20/03/2021 di Manuela Antonacci

Matteo, giovane con sindrome di Down che racconta la pandemia con la sua passione: la fotografia

Si avvicina il 21 marzo, ovvero la Giornata Mondiale della Sindrome di Down e sono tantissimi gli esempi positivi e le belle storie che emergono anche in questi mesi di crisi sanitaria e pandemia. Lo scorso anno, infatti, durante il primo e rigido lockdown nazionale, non tutti si sono rassegnati a vivere in modo triste e passivo il lungo periodo di chiusura. C’è stato chi, come Matteo, ha messo a frutto la sua passione per la fotografia, regalando ai suoi concittadini un nuovo sguardo su Pisa, la sua città. Nel rispetto di tutte le restrizioni è riuscito, girando per la città deserta, a coglierla silente e, dunque, insolita. Non è stato però un lavoro fine a sé stesso o arbitrario, perché Matteo, giovane con sindrome di Down, è il fotografo dell’Ufficio Stampa del Comune di Pisa. Da questo lavoro, infatti, è nato il libro Con altri occhi, realizzato insieme alla scrittrice Donatella Puliga. Una pubblicazione che è già stata presentata in alcune città italiane. Per saperne di più, abbiamo chiesto alla mamma di Matteo, di parlarcene.

 

Innanzitutto com’è nata la passione per la fotografia, in Matteo?

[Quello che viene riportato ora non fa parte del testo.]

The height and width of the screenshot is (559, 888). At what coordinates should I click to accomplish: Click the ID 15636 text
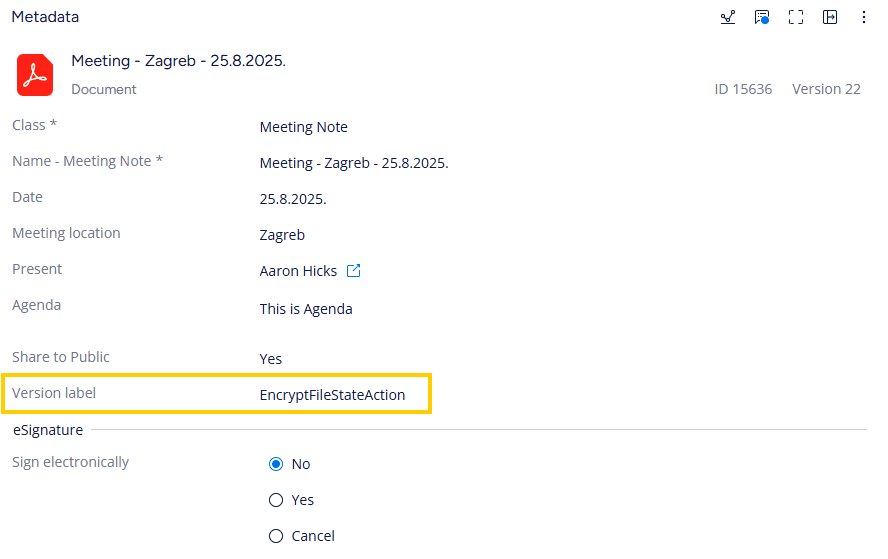[x=743, y=89]
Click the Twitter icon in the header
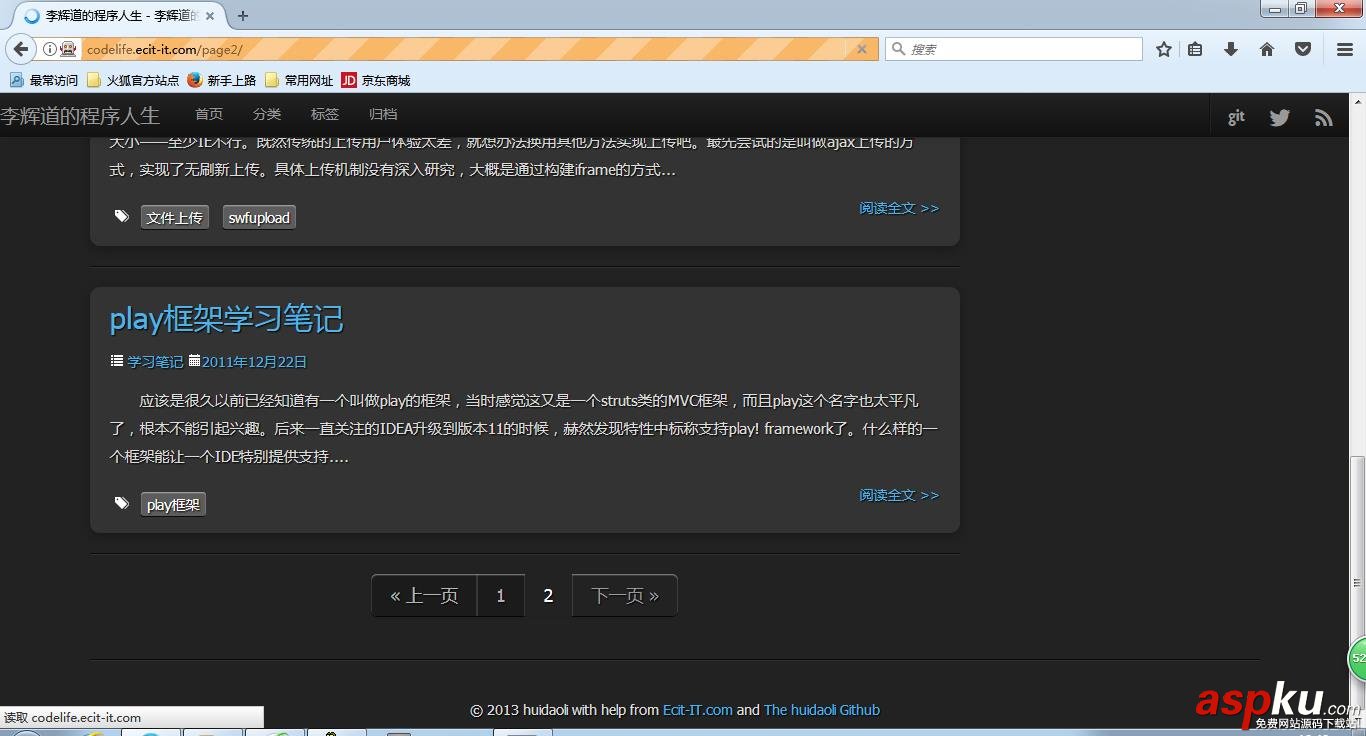 [x=1279, y=116]
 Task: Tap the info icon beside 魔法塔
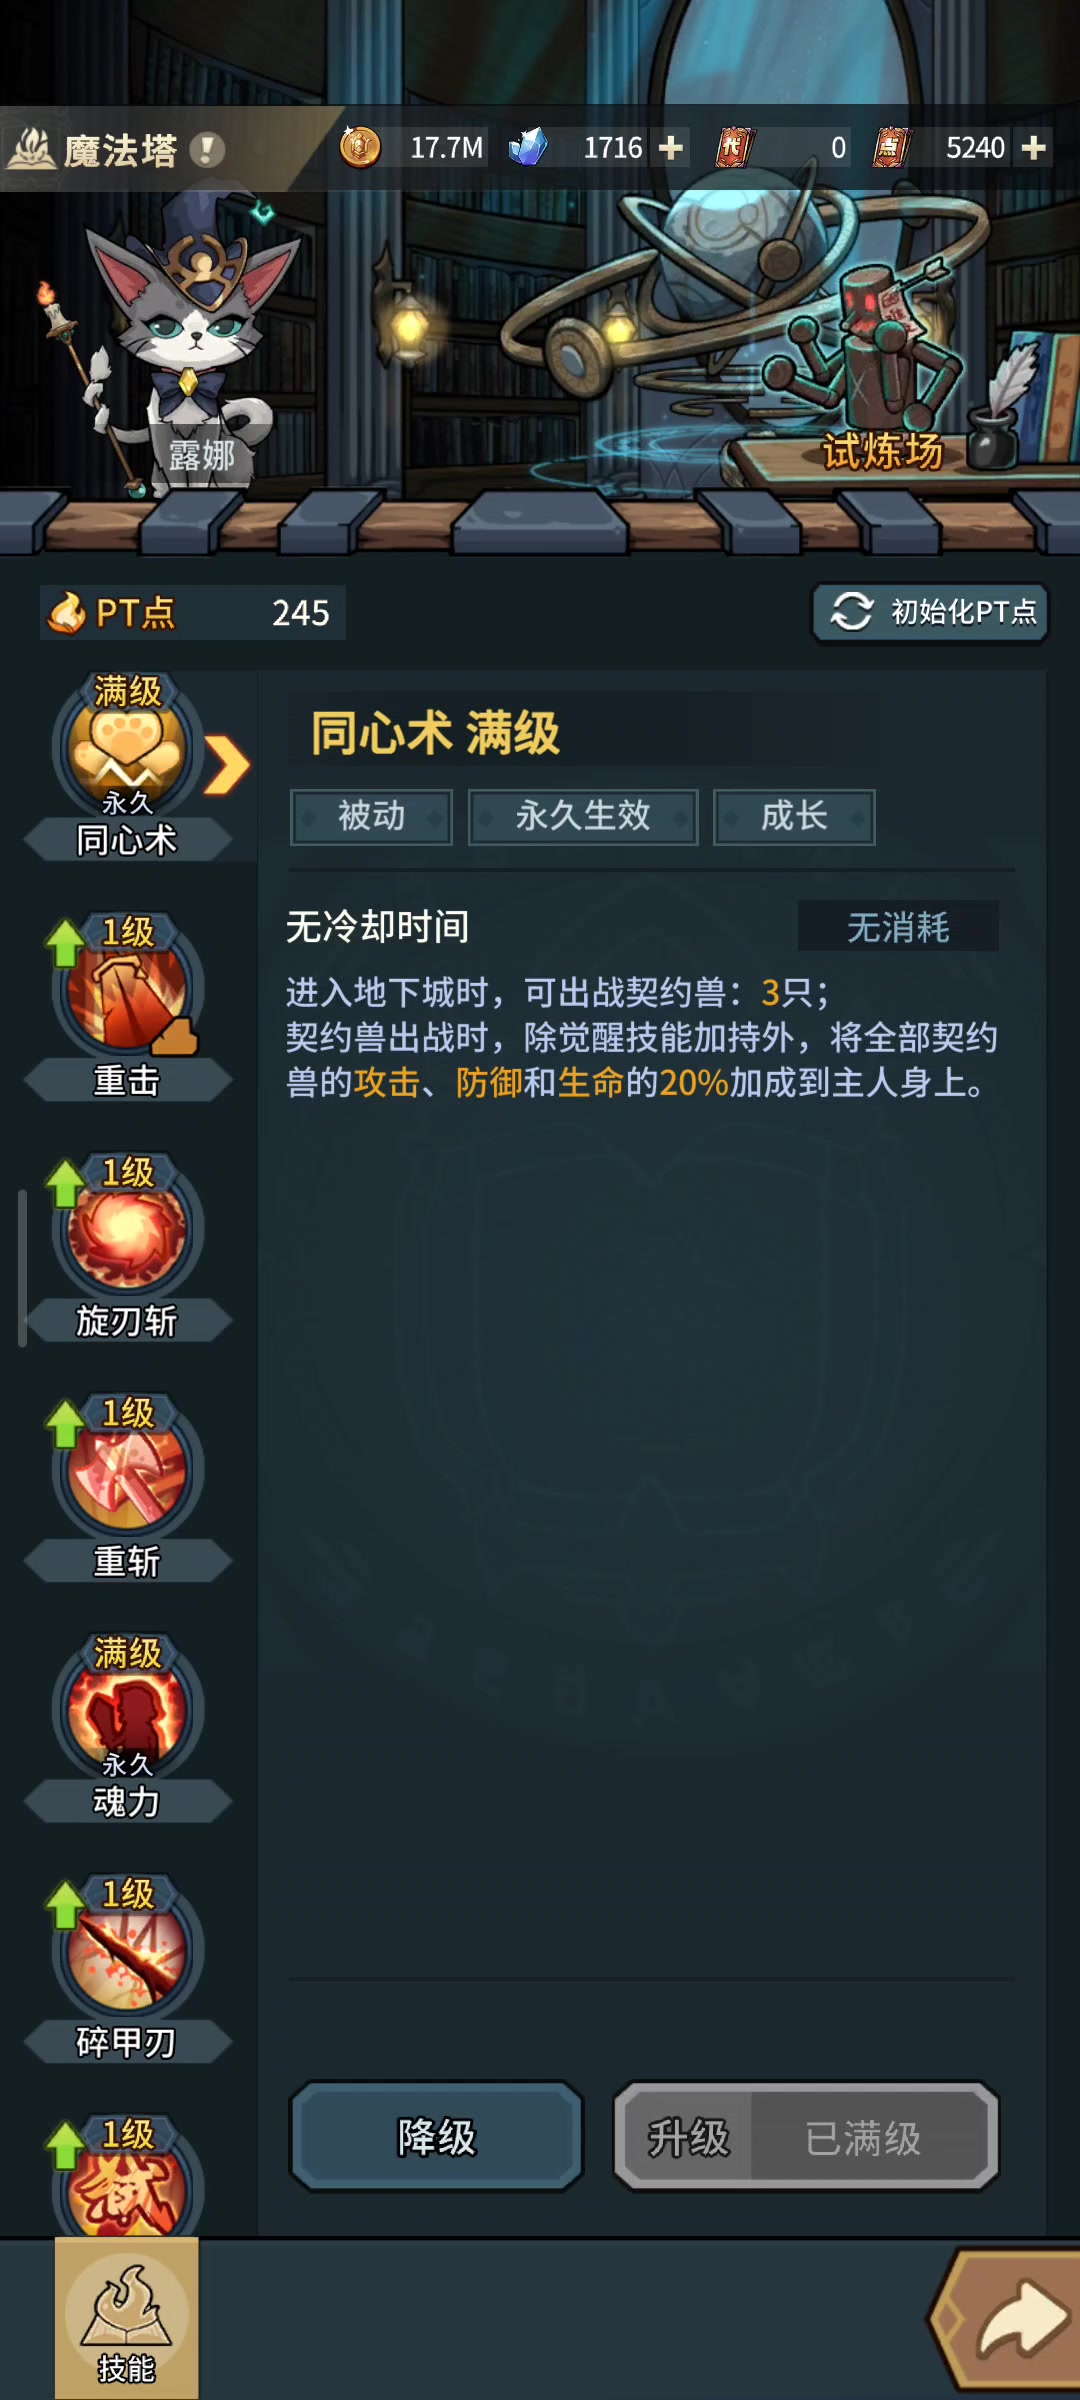(x=207, y=150)
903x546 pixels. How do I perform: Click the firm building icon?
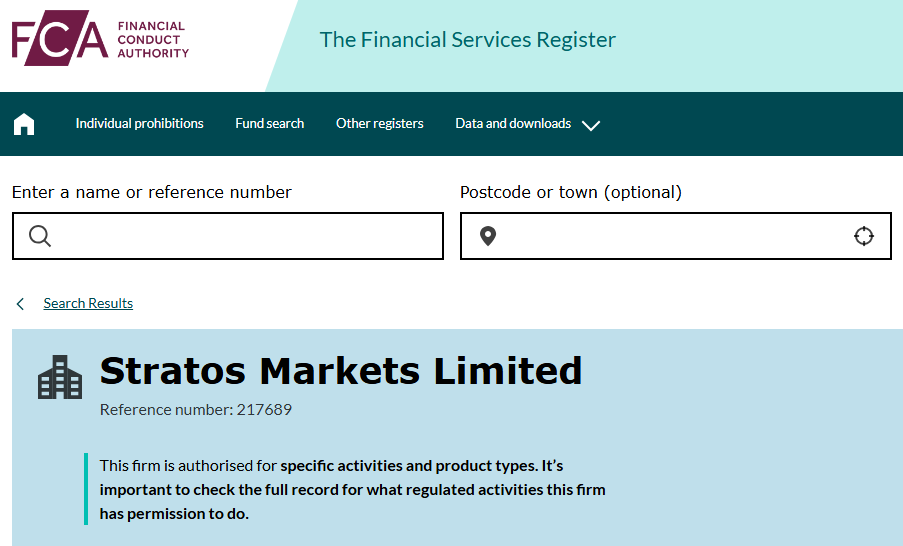(60, 377)
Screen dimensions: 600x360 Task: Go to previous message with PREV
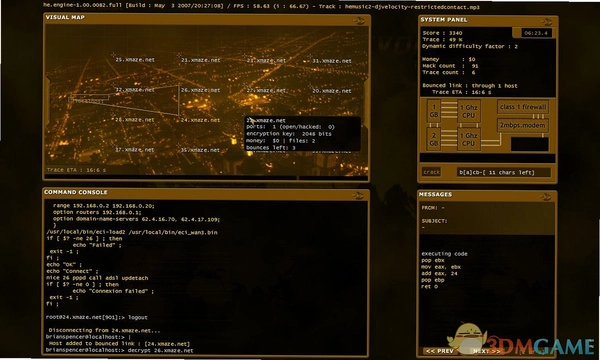pyautogui.click(x=440, y=351)
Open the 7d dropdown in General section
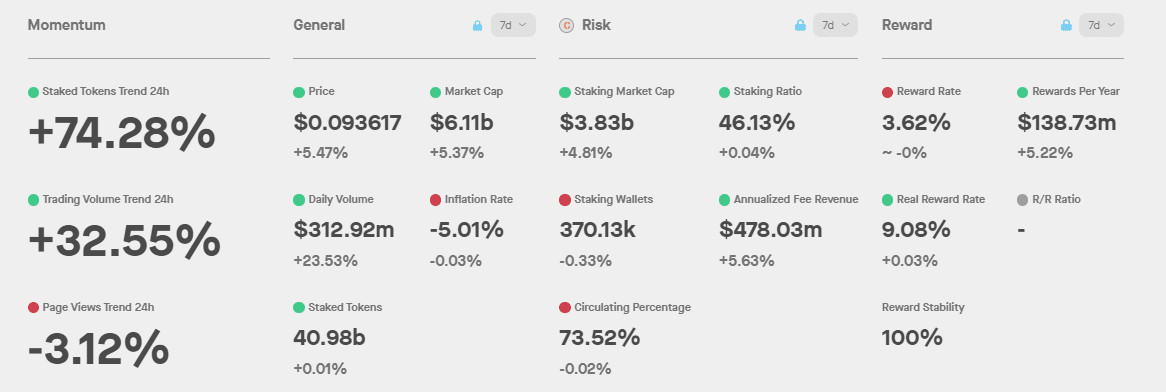This screenshot has height=392, width=1166. (x=513, y=25)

«La passione per la fotografia l’ha sempre avuta da piccolissimo, tant’è vero che ad un compleanno di tanti anni fa, avrà avuto 7-8 anni fa, gli hanno regalato una polaroid, per poter vedere subito le foto. Poi facendo vari tirocini per inserimenti lavorativi, uno di questi è stato al comune di Pisa, dove c’è una sala stampa, in cui gli hanno dato questo compito che era tra le attività che potevano risultare importanti per la città».

Durante il lockdown ci si è spesso abbandonati ad atteggiamenti di rassegnazione, concentrandosi su quello che non si poteva fare ma non provando a mettere in moto la creatività come invece ha fatto Matteo. Come ha avuto questa idea?

«Matteo stava subendo negativamente questa chiusura forzata in casa ed era sempre più serio, non sorrideva. Ci limitavamo a giocare a palla in giardino. Un giorno mi ha guardato e mi ha chiesto il senso del lockdown, dopo averglielo spiegato, si è tranquillizzato. Ma con le bellissime giornate che abbiamo avuto, è successo che una nostra carissima amica, vicina di casa, ci ha chiesto di poter venire a prendere un po’ di sole in giardino e quando è venuta e ha visto Matteo giù di morale, ha voluto portarlo un po’ fuori. Quindi è andato in giro per la città deserta e ha fatto queste foto. Poi da lì, lei, che è un’insegnante, ha inserito anche dei commenti. Ha pensato inizialmente, di fare trenta copie per i parenti e invece, poi, hanno avuto grande successo. Devo dire che abbiamo riscontrato un interesse inaspettato».

Circolano spesso reportage di prim’ordine sulle città deserte. Ma questo possiamo dire che ha un sapore diverso, perché rappresenta un esempio di resilienza, di forza di volontà e di trasformazione di ciò che rischia di immobilizzarci, in una forza creativa?

«Sì, anche. Ma io non la vedo come una cosa eccezionale, mi sembra una cosa che è venuta un po’ da sé. Abbiamo voluto assecondare le sue passioni, i suoi interessi. Io credo che ci sia una battaglia da combattere, quella di non credere nelle capacità dei ragazzi, con qualunque tipo di handicap, ognuno ha una sua possibilità da tirare fuori. Noi genitori vorremmo poter dire tutta la bellezza della nostra esperienza, forse non ci viene data voce abbastanza».

Visionando alcune foto di Matteo, sul web, si nota davvero uno sguardo particolare con il quale coglie alcuni aspetti della sua città. E quindi, per curiosità le chiedo, Matteo manifesta questa creatività anche in altri campi?

«Ha sempre avuto la passione per il teatro, ha la passione per la cucina: qui abbiamo un buon istituto alberghiero, infatti, si è diplomato con 100, è stato bravo. Ha fatto davvero un bel percorso scolastico».